Masaf: ‘Pista sistemata, ok alle corse all’ippodromo di Sassari’
L’ippodromo di Sassari assicura ‘l’efficienza e la funzionalità delle piste’ e il ministero dell’Agricoltura concede il riconoscimento come società di corse.
Tanti ippodromi italiani sono attualmente nel limbo, ma ce n’è uno pronto ad uscirne.
Con un decreto direttoriale firmato dal direttore generale per l’ippica Remo Chiodi, il ministero dell’Agricoltura ha concesso alla Società ippica sassarese il riconoscimento ai fini dell’organizzazione, nell’ambito del circuito ippico nazionale, di riunioni di corse al galoppo presso l’ippodromo Pinna di Sassari.
Lo scorso dicembre il Masaf aveva escluso Sassari dal calendario delle corse ippiche per l’anno 2026 in quanto non sussistevano i presupposti per il riconoscimento, con l’obiettivo di tornare sui propri passi se le condizioni della pista dell’impianto sardo fossero mutate.
Il riconoscimento arrivato ora segue la nota la nota con cui la Società ippica sassarese “ha comunicato di avere identificato, coadiuvata da esperti in materia del Dipartimento di Agraria dell’Università degli Studi di Sassari, le cause del naturale deperimento del cotico erboso osservabile solo in alcune aree della pista, in particolare in curva sud a ridosso della staccionata interna, che hanno determinato l’impraticabilità del terreno di gara dell’ippodromo, e di avere individuato una serie di interventi di natura agronomica e idraulica, oltre che di gestione e manutenzione del prato, tali da permettere lo sviluppo di condizioni pedologiche e idrologiche atte a supportare un vigoroso e duraturo manto erboso, al fine di ovviare all’impraticabilità del terreno di gara anche in periodi di condizioni metereologiche avverse”, si legge nel decreto direttoriale.

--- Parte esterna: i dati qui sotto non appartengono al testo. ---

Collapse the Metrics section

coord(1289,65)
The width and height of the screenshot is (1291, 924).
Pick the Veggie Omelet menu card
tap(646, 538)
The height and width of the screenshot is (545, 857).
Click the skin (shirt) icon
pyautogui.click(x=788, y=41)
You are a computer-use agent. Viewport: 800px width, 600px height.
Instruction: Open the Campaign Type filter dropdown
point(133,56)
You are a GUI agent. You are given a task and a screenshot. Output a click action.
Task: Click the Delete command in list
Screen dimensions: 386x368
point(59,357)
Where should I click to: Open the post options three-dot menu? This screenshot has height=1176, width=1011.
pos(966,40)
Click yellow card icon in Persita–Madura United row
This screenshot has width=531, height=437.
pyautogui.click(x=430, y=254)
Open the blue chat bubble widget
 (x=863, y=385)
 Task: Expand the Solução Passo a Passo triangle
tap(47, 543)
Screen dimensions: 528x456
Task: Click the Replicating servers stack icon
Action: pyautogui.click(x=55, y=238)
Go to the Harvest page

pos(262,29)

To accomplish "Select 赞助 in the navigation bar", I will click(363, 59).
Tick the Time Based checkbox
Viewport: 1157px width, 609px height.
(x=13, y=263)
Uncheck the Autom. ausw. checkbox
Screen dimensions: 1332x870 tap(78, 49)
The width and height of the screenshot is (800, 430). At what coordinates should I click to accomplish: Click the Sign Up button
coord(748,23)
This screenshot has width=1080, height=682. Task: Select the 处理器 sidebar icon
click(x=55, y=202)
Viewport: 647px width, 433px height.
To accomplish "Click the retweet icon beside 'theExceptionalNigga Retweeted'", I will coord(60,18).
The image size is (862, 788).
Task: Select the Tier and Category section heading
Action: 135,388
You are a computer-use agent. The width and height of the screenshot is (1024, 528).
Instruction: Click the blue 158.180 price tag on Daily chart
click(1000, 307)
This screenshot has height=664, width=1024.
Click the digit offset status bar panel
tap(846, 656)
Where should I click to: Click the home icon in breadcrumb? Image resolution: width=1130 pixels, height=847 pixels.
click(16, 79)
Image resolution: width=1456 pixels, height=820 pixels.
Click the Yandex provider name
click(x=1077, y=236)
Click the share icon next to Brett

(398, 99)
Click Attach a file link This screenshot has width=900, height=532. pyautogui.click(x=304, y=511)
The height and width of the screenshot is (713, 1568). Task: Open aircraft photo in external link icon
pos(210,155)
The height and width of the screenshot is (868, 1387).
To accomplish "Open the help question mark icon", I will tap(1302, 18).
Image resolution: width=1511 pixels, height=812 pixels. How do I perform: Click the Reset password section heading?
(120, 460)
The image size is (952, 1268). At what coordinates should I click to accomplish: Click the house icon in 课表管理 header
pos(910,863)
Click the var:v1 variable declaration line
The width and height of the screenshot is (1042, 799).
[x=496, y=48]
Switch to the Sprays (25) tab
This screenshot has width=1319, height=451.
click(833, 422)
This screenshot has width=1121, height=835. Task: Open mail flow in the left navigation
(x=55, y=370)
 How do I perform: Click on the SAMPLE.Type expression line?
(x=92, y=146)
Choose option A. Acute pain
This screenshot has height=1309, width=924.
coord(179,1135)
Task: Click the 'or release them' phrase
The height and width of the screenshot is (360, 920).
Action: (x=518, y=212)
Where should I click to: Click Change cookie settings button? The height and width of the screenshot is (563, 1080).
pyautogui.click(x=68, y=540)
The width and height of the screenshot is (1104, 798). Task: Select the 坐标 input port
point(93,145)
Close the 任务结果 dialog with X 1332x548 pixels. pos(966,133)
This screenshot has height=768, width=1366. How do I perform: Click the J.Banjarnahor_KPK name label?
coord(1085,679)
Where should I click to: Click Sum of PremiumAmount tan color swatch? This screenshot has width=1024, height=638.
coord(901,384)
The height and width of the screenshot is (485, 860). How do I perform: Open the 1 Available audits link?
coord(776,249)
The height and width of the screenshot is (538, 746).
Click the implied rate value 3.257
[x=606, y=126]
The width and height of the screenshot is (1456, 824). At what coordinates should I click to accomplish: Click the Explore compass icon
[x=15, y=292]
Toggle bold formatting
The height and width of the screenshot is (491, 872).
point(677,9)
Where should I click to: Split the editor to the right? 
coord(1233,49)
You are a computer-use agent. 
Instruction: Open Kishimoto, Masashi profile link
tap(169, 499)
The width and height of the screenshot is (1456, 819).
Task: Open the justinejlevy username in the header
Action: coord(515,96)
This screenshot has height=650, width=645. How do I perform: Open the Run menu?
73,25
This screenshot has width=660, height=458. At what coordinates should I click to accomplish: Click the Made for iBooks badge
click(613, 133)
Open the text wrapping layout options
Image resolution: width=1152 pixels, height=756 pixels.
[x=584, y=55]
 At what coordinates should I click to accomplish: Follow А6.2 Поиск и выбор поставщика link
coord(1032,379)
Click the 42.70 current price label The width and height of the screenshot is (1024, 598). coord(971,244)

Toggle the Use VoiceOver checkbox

Il ministero dell’Agricoltura evidenzia la conclusione del procedimento amministrativo nei confronti della Società ippica “per inadempimento degli obblighi assunti in qualità di società di corse in particolare per inadempimento dell’obbligo di assicurare l’efficienza e la funzionalità delle piste da corsa”, vista la presentazione da parte sua di una documentazione tecnica “costituita da una relazione tecnica, cronoprogramma dei lavori, computo metrico e elaborato grafico a firma di un tecnico dottore in agronomia” e considerato che la Società “ha programmato gli interventi di natura agronomica e idraulica nel settore dell’ultima curva prima del palo di arrivo per recuperare l’utilizzo della pista e assicurare la svolgimento delle riunioni di corse previste in calendario per l’annualità 2026”.